• CONSIGNE 1: Reproduisez à l'identique le texte sur la Turquie entre « Concernant le manque » et « pour sept autres. », bornes comprises.

• TEXTE PRÉSENTÉ:
Rappelons qu’en démocratie parlementaire comme présidentielle, y compris en temps de paix, l’exécutif peut se faire législateur, selon le principe de délégation des pouvoirs. Sinon, que dire du droit de veto du président américain?
Il est vrai que les prérogatives du chef de l’Etat turc s’accroissent en matière de nomination, mais souvent il n’y a que transfert à son profit des pouvoirs du Premier ministre.
Concernant le manque d’indépendance de la justice, il n’est hélas pas récent, mais s’est aggravé dès 2010. Ainsi, le ministre de la Justice est déjà membre de droit du Haut Conseil des juges et procureurs (HSYK), avec pouvoir de nomination, de révocation ou d’avancement de carrière. Avec la réforme actuelle, le Président de la République peut certes nommer six membres du HSYK, mais le Parlement peut faire de même pour sept autres.
Une des premières suites de ce référendum a été la prolongation par le Conseil national de sécurité, dès le lendemain, de l’état d’urgence. Des cris d’orfraie se sont fait entendre en Europe. Quel scandale pour un pays qui a subi une tentative de coup d’Etat, dont le parlement a été bombardé et dont les citoyens sont menacés chaque jour par des attentats. Pays aux portes de la guerre qui accueille sur son territoire près de trois millions de réfugiés syriens. N’oublions pas qu’en France l’état d’urgence a été prorogé depuis novembre 2015… Le problème réside, non pas dans ce régime d’exception, mais dans les abus supplémentaires qu’il autorise. Depuis son établissement en Turquie en juillet, plus de 41.000 personnes ont été jugées et emprisonnées, et plus de 100.000 limogées ou suspendues dans les administrations de la police, de la justice, de l’enseignement ou de la santé. La chasse aux putschistes s’est transformée en purge. Au nom de la sécurité nationale, les médias ont été épurés, des associations interdites… En prévision de cette échéance électorale, dix des onze membres du Haut Conseil électoral et dix autres de la Cour de cassation ont été limogés.

Enregistrements de repérage d'éléments:

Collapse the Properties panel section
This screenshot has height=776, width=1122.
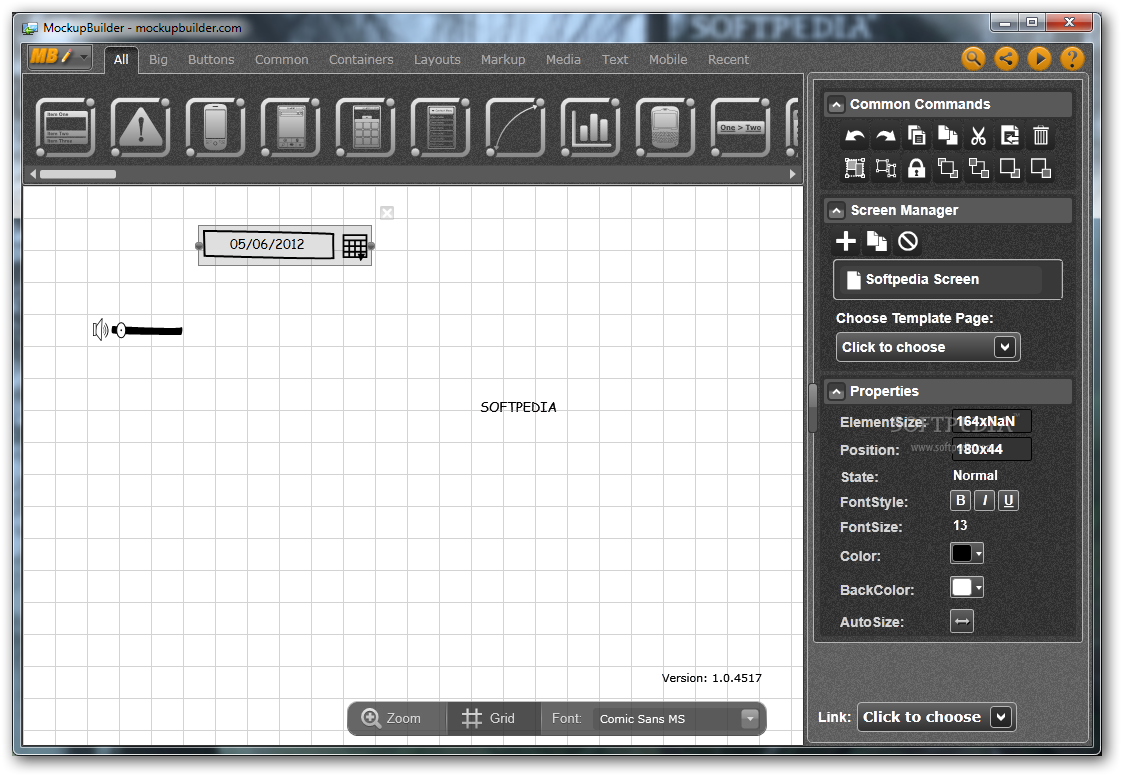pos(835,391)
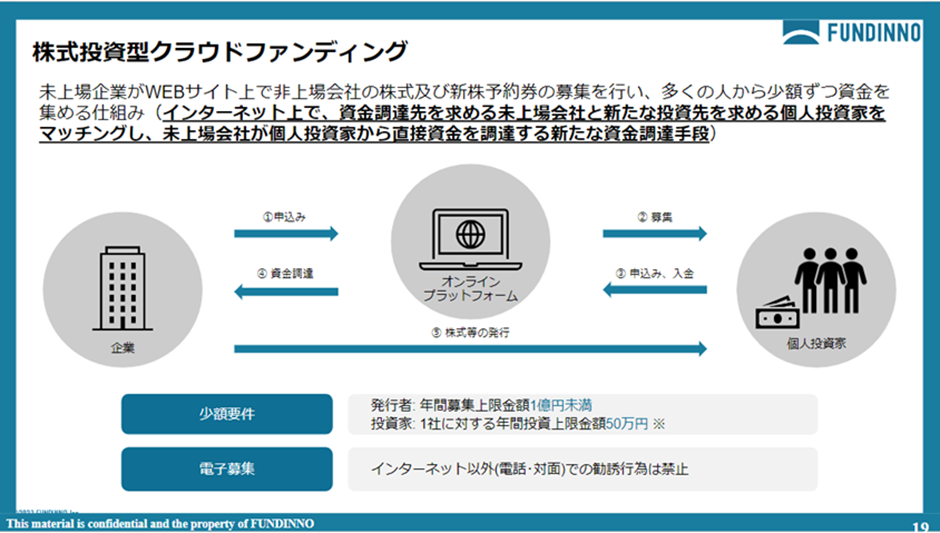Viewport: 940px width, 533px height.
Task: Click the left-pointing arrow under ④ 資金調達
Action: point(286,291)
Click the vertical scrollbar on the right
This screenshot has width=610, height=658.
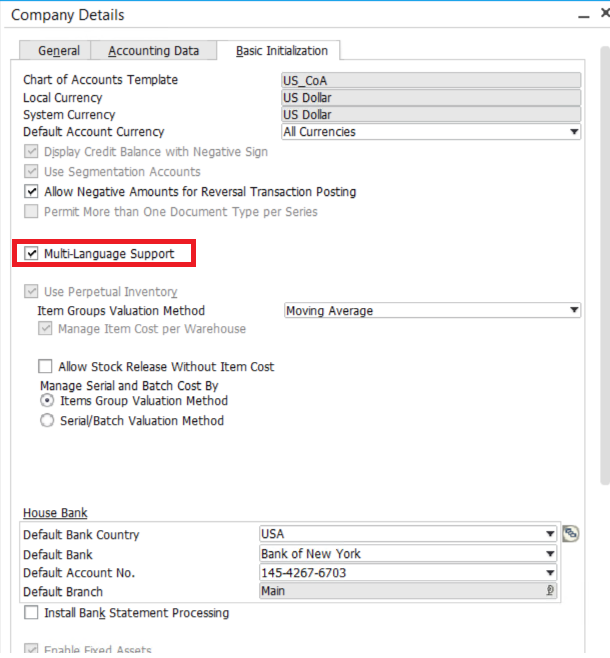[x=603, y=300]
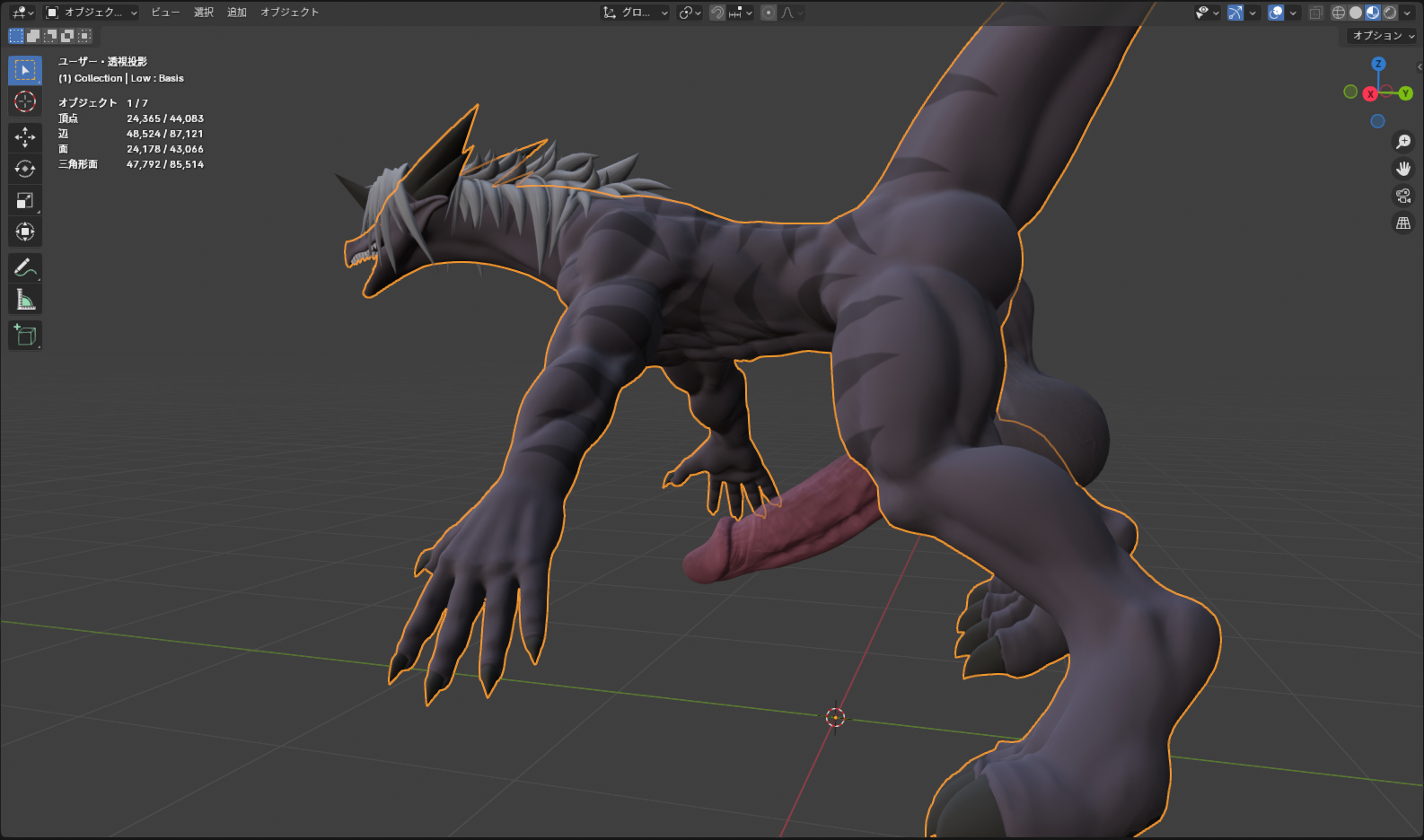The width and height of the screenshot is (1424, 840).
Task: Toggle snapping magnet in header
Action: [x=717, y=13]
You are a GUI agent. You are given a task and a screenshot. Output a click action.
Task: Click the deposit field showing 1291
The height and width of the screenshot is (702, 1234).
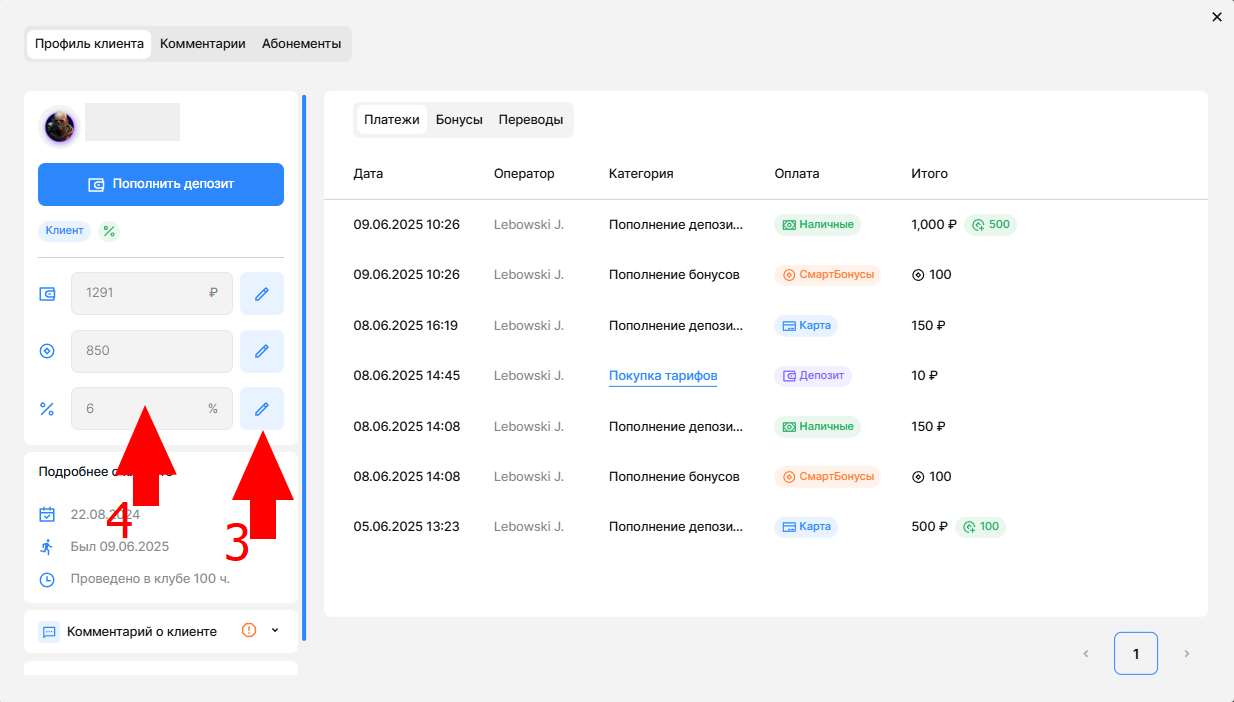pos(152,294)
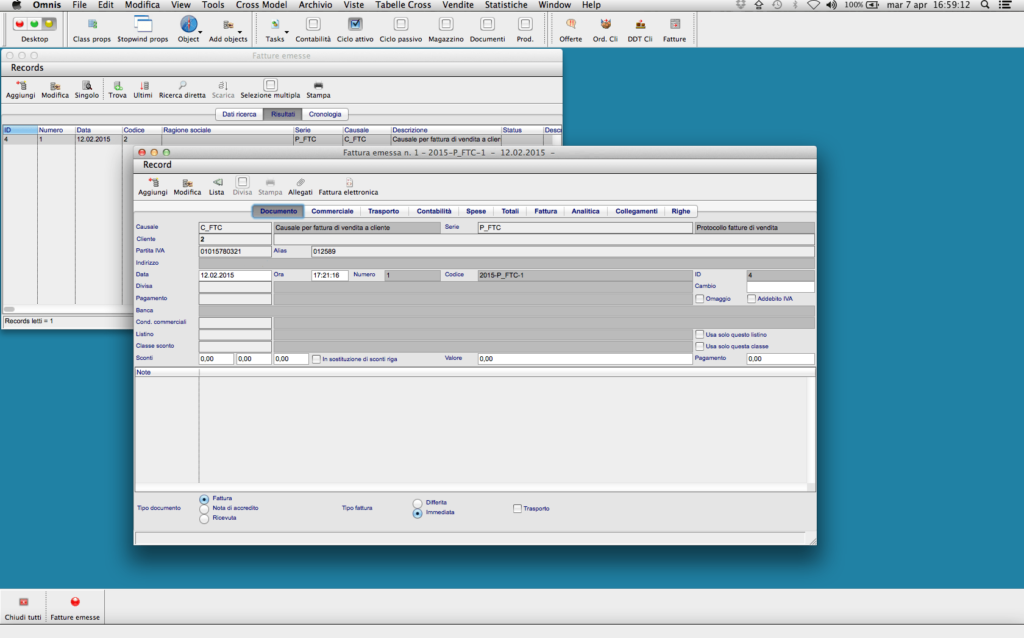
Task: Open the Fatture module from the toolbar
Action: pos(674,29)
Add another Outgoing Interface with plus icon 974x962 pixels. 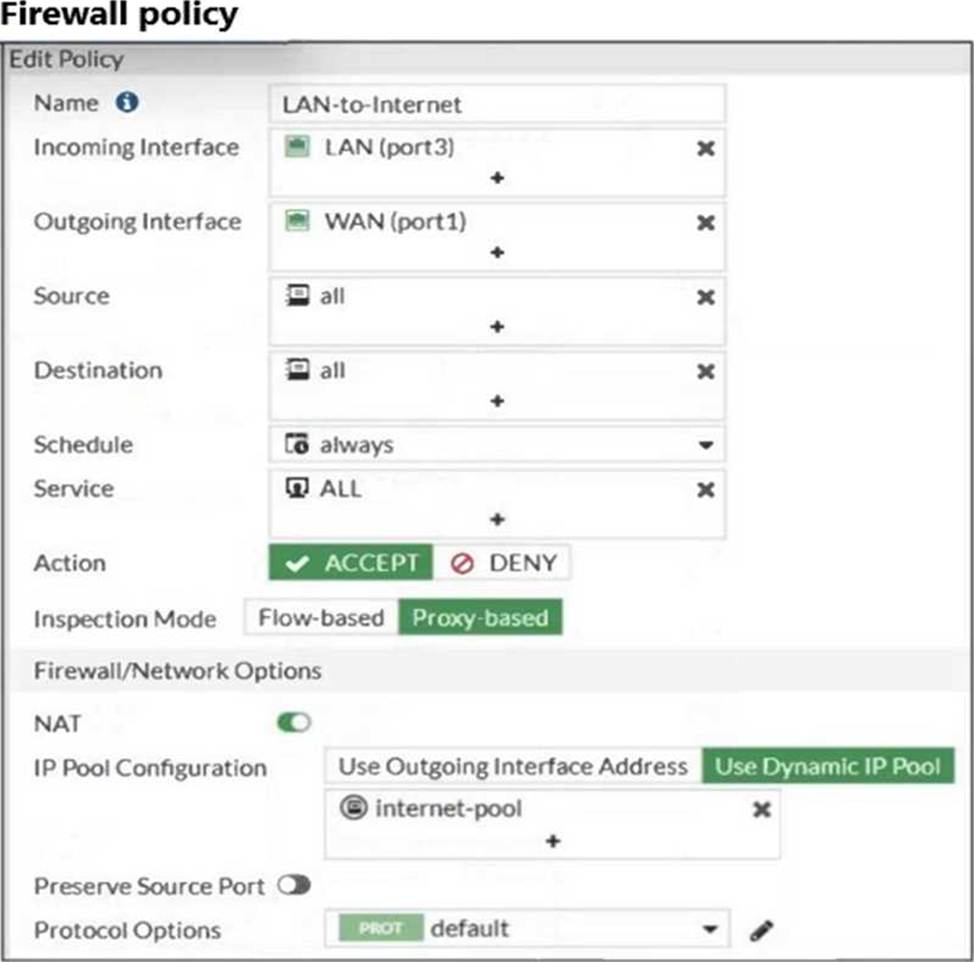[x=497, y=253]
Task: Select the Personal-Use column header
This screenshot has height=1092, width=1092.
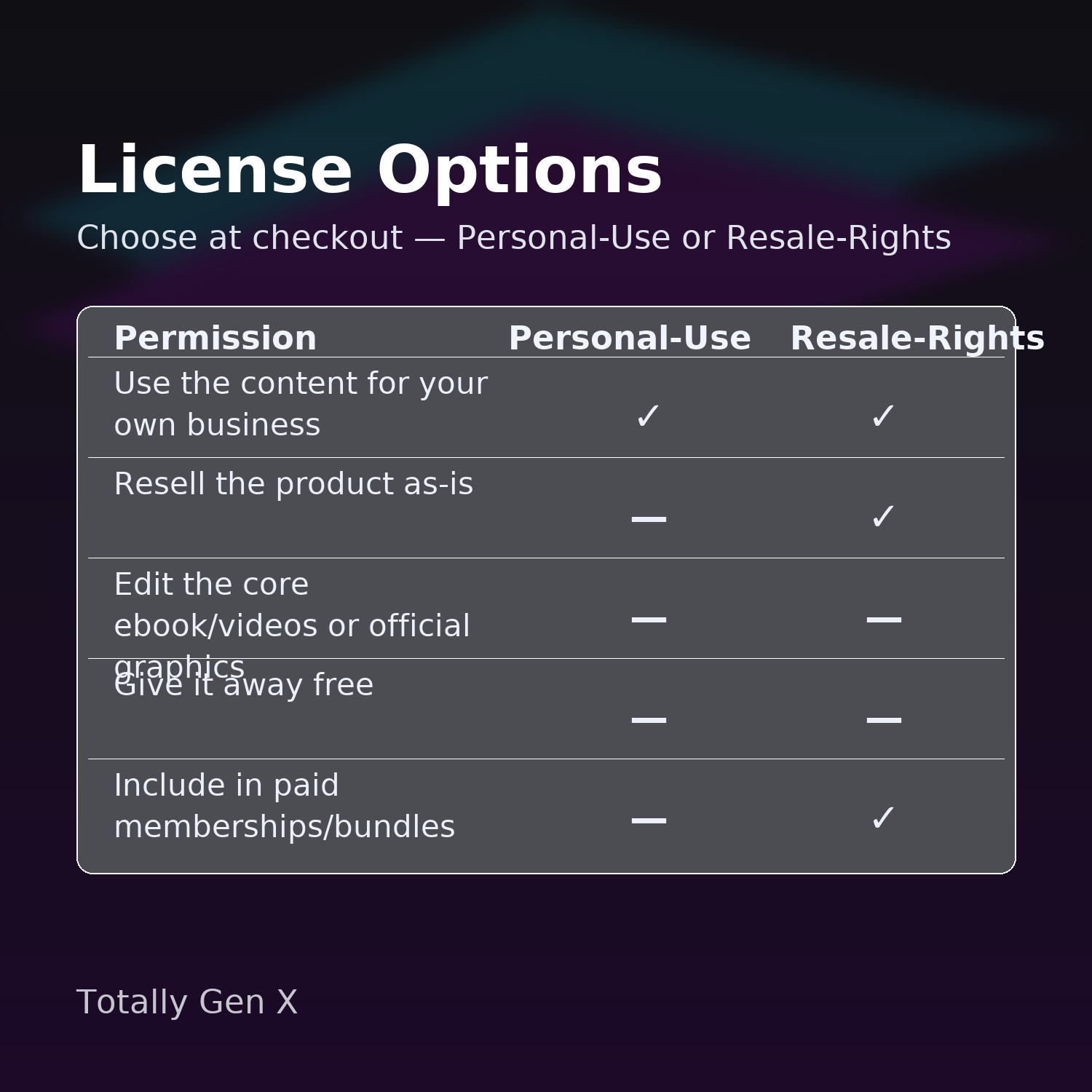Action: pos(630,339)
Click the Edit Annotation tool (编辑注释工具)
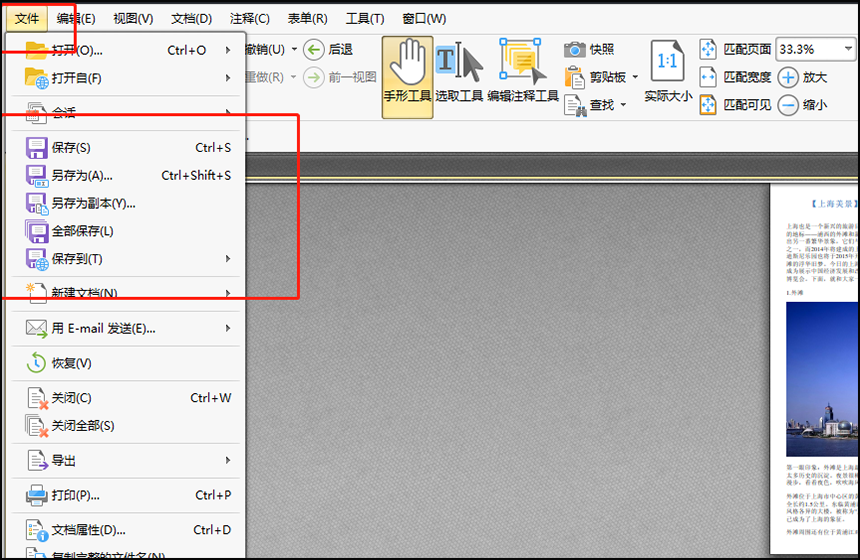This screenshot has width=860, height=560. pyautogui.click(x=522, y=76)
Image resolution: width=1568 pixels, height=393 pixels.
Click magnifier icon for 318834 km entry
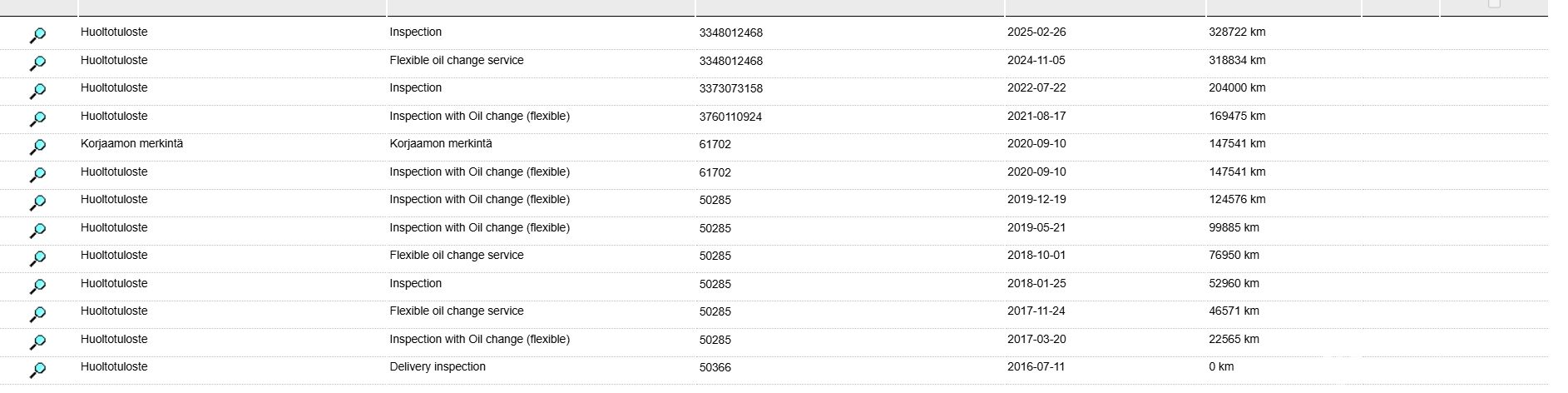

• CONSIGNE 2: Dans la liste, depuis son début jusqu'à la ligne contenant « Action: point(286,291) » incluse, remplacez « Properties » par « Layers ». Redonnez seulement ces lignes, sans autre modification et sans les images.

• SOLUTION 1:
Concernant le manque d’indépendance de la justice, il n’est hélas pas récent, mais s’est aggravé dès 2010. Ainsi, le ministre de la Justice est déjà membre de droit du Haut Conseil des juges et procureurs (HSYK), avec pouvoir de nomination, de révocation ou d’avancement de carrière. Avec la réforme actuelle, le Président de la République peut certes nommer six membres du HSYK, mais le Parlement peut faire de même pour sept autres.

• SOLUTION 2:
Collapse the Layers panel section
This screenshot has height=776, width=1122.
pos(835,391)
Viewport: 940px width, 533px height.
Task: Click the left-pointing arrow under ④ 資金調達
Action: point(286,291)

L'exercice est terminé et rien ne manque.